**DATASET EXCERPTS**
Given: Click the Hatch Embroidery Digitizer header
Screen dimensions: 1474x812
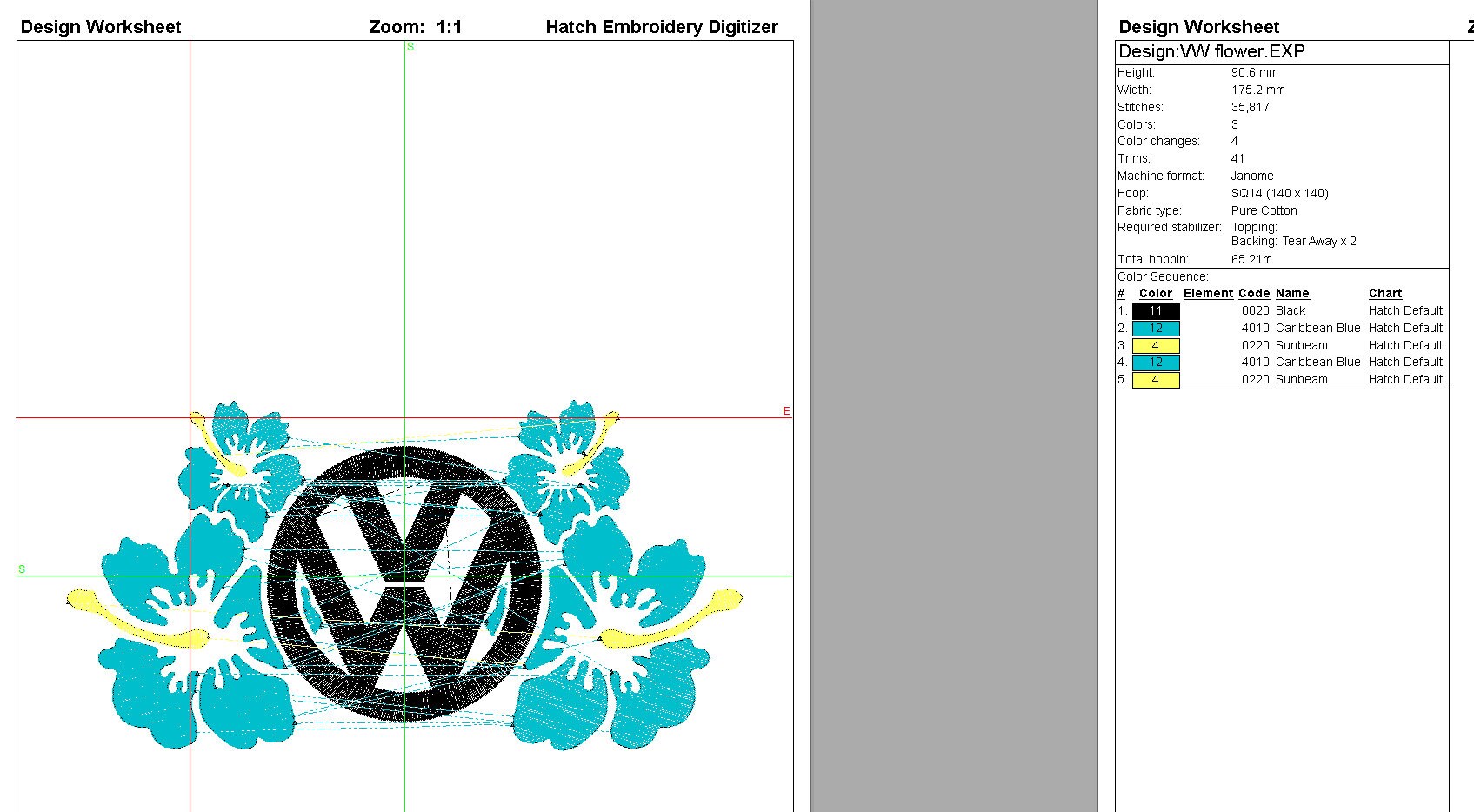Looking at the screenshot, I should 661,26.
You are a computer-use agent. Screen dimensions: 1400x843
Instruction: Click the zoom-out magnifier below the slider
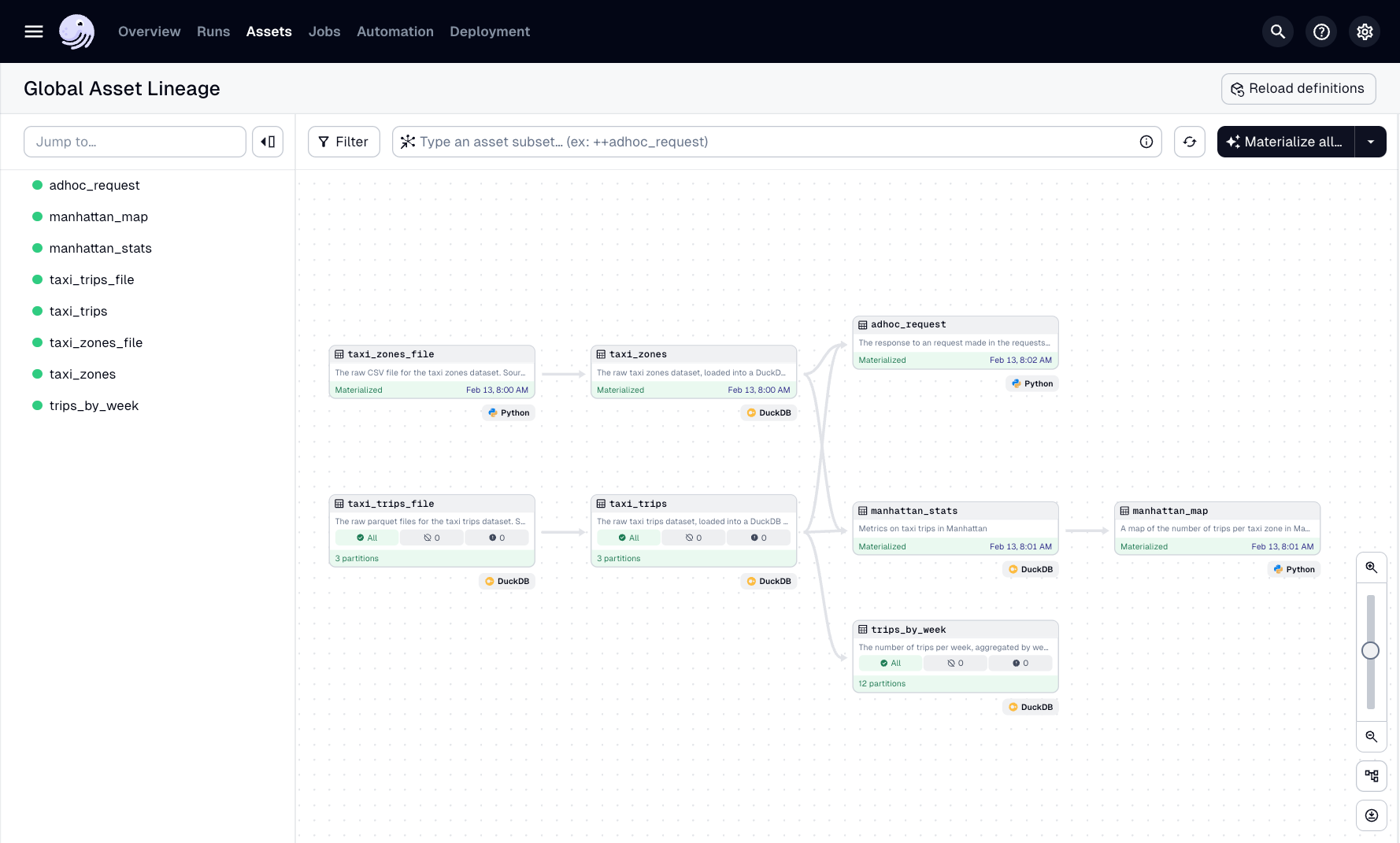click(x=1371, y=738)
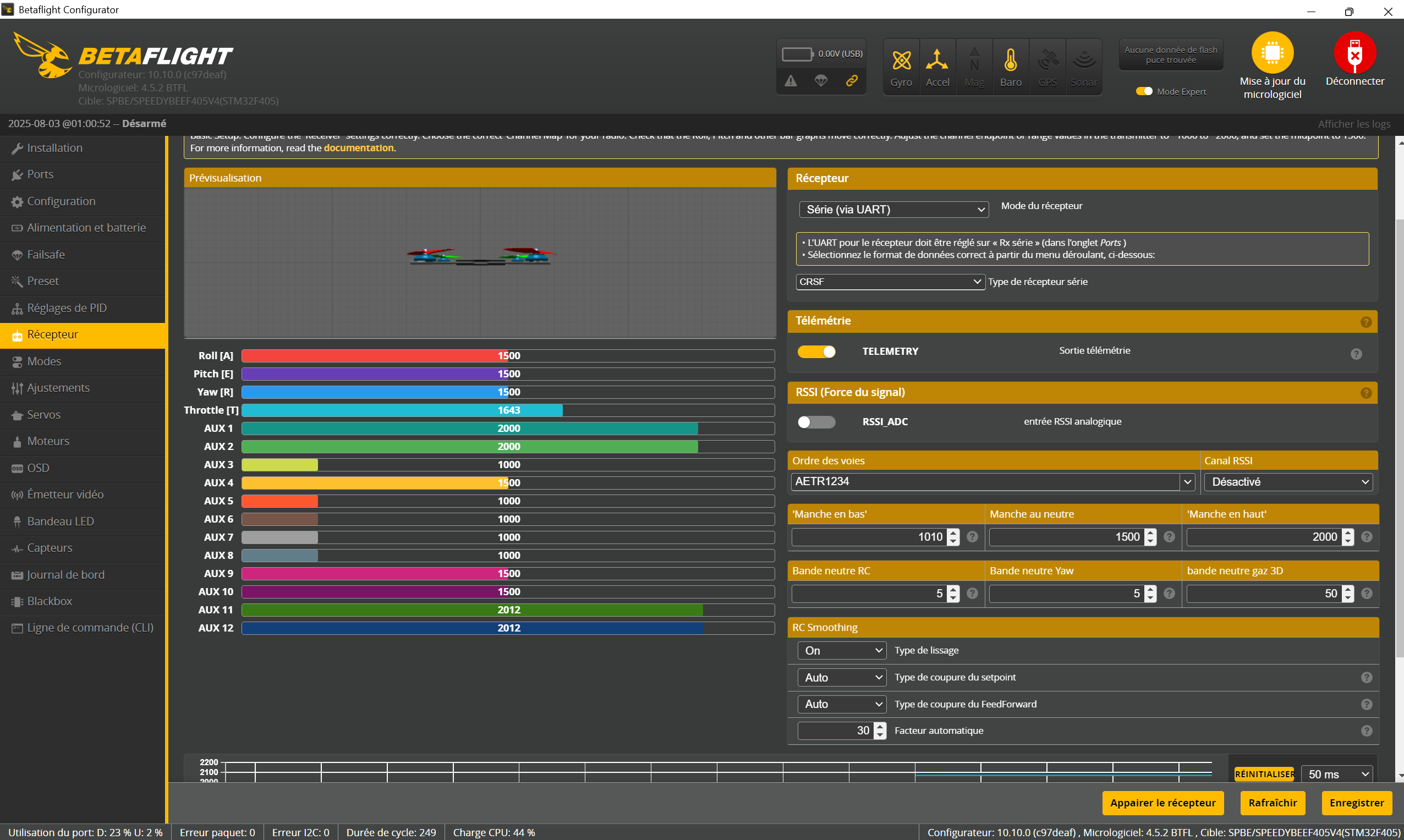
Task: Click the firmware update chip icon
Action: (x=1272, y=53)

**PROBLEM STATEMENT**
Every line of the records above should be copied exactly, while the pictures are left behind.

**TASK OUTPUT**
Given: Click the Hatch Embroidery Digitizer header
Screen dimensions: 1474x812
Looking at the screenshot, I should 661,26.
You are a computer-use agent. Screen dimensions: 1400x843
Instruction: Click the zoom-out magnifier below the slider
click(x=1371, y=738)
Task: Click the firmware update chip icon
Action: (x=1272, y=53)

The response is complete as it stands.